BEGIN SUPPLIED RECORDS

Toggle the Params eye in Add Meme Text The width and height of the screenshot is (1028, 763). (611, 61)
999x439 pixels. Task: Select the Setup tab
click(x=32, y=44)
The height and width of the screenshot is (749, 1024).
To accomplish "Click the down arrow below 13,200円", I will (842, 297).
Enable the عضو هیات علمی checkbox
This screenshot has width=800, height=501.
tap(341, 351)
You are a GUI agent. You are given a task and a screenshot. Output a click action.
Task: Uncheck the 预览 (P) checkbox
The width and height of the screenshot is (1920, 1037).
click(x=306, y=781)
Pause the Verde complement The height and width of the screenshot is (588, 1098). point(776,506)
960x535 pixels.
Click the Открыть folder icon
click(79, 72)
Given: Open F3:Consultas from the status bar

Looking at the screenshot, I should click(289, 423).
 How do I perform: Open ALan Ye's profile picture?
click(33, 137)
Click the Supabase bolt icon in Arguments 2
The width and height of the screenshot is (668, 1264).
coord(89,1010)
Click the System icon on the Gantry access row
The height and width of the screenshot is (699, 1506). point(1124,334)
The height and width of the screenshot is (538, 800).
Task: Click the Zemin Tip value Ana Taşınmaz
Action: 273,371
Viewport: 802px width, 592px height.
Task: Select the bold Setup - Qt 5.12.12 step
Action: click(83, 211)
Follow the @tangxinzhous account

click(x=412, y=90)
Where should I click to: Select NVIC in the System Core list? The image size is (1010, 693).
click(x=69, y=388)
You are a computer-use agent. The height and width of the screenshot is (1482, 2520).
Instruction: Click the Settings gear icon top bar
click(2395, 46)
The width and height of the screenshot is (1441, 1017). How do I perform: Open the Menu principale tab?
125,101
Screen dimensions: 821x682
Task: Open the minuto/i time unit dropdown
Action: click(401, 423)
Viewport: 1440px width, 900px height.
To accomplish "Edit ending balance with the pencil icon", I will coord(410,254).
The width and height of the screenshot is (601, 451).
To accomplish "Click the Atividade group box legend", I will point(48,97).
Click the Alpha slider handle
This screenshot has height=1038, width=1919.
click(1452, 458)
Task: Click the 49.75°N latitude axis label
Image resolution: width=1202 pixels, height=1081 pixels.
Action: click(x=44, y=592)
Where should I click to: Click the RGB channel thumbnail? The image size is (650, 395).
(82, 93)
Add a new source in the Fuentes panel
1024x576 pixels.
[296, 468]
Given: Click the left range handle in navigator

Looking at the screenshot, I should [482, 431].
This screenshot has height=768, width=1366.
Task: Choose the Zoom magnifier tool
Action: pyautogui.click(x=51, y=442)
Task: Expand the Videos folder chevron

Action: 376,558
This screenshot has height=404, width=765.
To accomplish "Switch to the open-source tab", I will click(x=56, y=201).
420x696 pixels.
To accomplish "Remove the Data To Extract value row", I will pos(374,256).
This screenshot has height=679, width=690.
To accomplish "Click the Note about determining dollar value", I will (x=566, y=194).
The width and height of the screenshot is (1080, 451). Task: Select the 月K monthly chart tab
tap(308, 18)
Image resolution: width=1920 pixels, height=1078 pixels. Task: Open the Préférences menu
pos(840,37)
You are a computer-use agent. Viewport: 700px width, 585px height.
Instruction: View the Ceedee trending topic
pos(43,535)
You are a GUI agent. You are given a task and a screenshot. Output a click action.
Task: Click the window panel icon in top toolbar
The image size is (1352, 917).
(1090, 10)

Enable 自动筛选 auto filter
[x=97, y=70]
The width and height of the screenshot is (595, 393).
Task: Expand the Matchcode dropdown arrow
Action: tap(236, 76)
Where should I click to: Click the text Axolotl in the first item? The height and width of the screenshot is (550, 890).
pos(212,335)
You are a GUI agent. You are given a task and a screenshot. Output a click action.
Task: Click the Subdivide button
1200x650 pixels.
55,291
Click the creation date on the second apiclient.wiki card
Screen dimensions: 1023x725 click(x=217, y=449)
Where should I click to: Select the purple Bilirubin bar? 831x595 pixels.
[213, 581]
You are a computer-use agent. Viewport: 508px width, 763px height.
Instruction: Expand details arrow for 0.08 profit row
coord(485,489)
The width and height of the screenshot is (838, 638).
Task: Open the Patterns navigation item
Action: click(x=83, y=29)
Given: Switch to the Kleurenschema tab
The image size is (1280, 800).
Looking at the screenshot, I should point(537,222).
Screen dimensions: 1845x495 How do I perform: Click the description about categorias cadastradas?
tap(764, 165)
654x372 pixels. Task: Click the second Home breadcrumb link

END SUPPLIED RECORDS

TASK STATEMENT: Find the lines in the records that contain the word "panel", then copy every one of them.

SOLUTION FOR THIS PROBLEM:
Add a new source in the Fuentes panel
Task: Click the window panel icon in top toolbar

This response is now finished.